Abstract

Sensing navigational environment represented by navigation marks is an important task for unmanned ships and intelligent navigation systems, and the sensing can be performed by recognizing the images from a camera. In order to improve the image recognition accuracy, this paper combined a contour accentuation algorithm into a multiple scale attention mechanism-based classification model for navigation marks. Experimental results show that the method increases the accuracy of navigation mark classification from 95.98% to 96.53%. Based on the classification model, an intelligent navigation mark recognition system was developed for the Changjiang Nanjing Waterway Bureau, in which the model is deployed and updated by the TensorFlow Serving.

1. Introduction

For unmanned ships and vessel traffic service (VTS), intelligent perception of the navigational environment is an important topic [1]. The navigational environment mainly includes two parts: the dynamic vessels and the navigational features marked by the navigational aids. According to the IALA (International Navigation and Lighthouse Administration Navigation Association), the definition of the term Aid to Navigation (AtoN) means any specific equipment, system, or service outside the ship, specifically used to assist navigators in determining their location or safe route or to warn them of dangers or obstacles to navigation [2]. AtoN mainly consists of buoy and beacon; the former is a floating object fixed at the bottom; the latter is a structure permanently set on the seabed or land. Both of them can be categorized as “marks.” They have distinctive shapes, colors, top marks, and other auxiliary markings which can be observed to indicate their purposes during the daytime. The relevant information about navigation marks is usually obtained through the Electronic Chart Display and Information System (ECDIS) or Automatic Identification System (AIS) [3]. However, it is a new challenge about how to visually and automatically detect navigational aids through the camera.

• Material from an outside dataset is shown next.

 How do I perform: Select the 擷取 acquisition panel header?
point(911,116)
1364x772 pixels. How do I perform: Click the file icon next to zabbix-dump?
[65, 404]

With the development of artificial intelligence technology, many intelligent detection technologies are applied to VTS [4, 5] and smart ships [6, 7]. Among them, the applications of deep learning technology in the detection and classification of ships are currently widely used [8, 9]. The purpose of this type of application is to supplement information about ships not in AIS [10]. For navigation marks, although their basic information can be obtained through ECDIS, sailors are still required to keep visual observing on their realtime states by the eye or with a telescope [11]. At the present stage, the detection and classification of navigation mark images is not as widely studied as ships [12]. Compared to ship image classification and recognition, there are fewer references available. In previous research [12], we exploited deep learning technology to study the navigation marks’ image recognition during the daytime. It proposed a fine-grained ResNet-based classification model to classify navigation marks named ResNet-Multiscale-Attention (RMA). The accuracy of this model reaches at 95.98% on a dataset including 10260 navigation mark images. However, the experimental results showed that the model also has some certain misclassifications of navigation marks, especially in aspect of the images with inconsistent shapes.

To solve these problems, this paper studied further to improve the classification model for navigation mark images, and the contributions are highlighted as follows.(i)An improved navigation mark classification method with contour accentuation is proposed, and its classification accuracy arrives in 96.53%(ii)An intelligent service system is developed and has been applied by the Changjiang Nanjing Waterway Bureau; it provides image recognition service of navigation marks on the Yangtze River

The contents of this article are organized as follows. Section 2 describes the related works. Section 3 describes the improved classification model for navigation mark images by contour accentuation method. Section 4 provides practical experimental results and discussion. Section 5 illustrates the intelligent application system. Finally, conclusions and future work are given in Section 6.

In deep learning technology, convolution neural networks (CNN) are suitable for visual recognition and image classification tasks. AlexNet [13], VGG [14], GoogleNet [15], ResNet [16], and DenseNet [17] are some of the networks that attract attention from researchers. Various image classification methods based on CNN were applied to many fields, such as medical image analysis [18] and face recognition [19]. Some researches about vessel recognition also had been reported. Shi et al. [20] put forward a new deep learning framework, which combined the underlying functions and could effectively use useful information to classify the ship optical image. Oliveau et al. [21] proposed a new vessel classification theory based on semisupervised learning. Shin et al. [22] proposed a model using interest region combined a convolutional neural network for improving the ship images’ classification accuracy. Solmaz et al. [23] proposed a framework and a new loss function to recognize the marine and land vehicles in a fine-grained way using multitasking learning.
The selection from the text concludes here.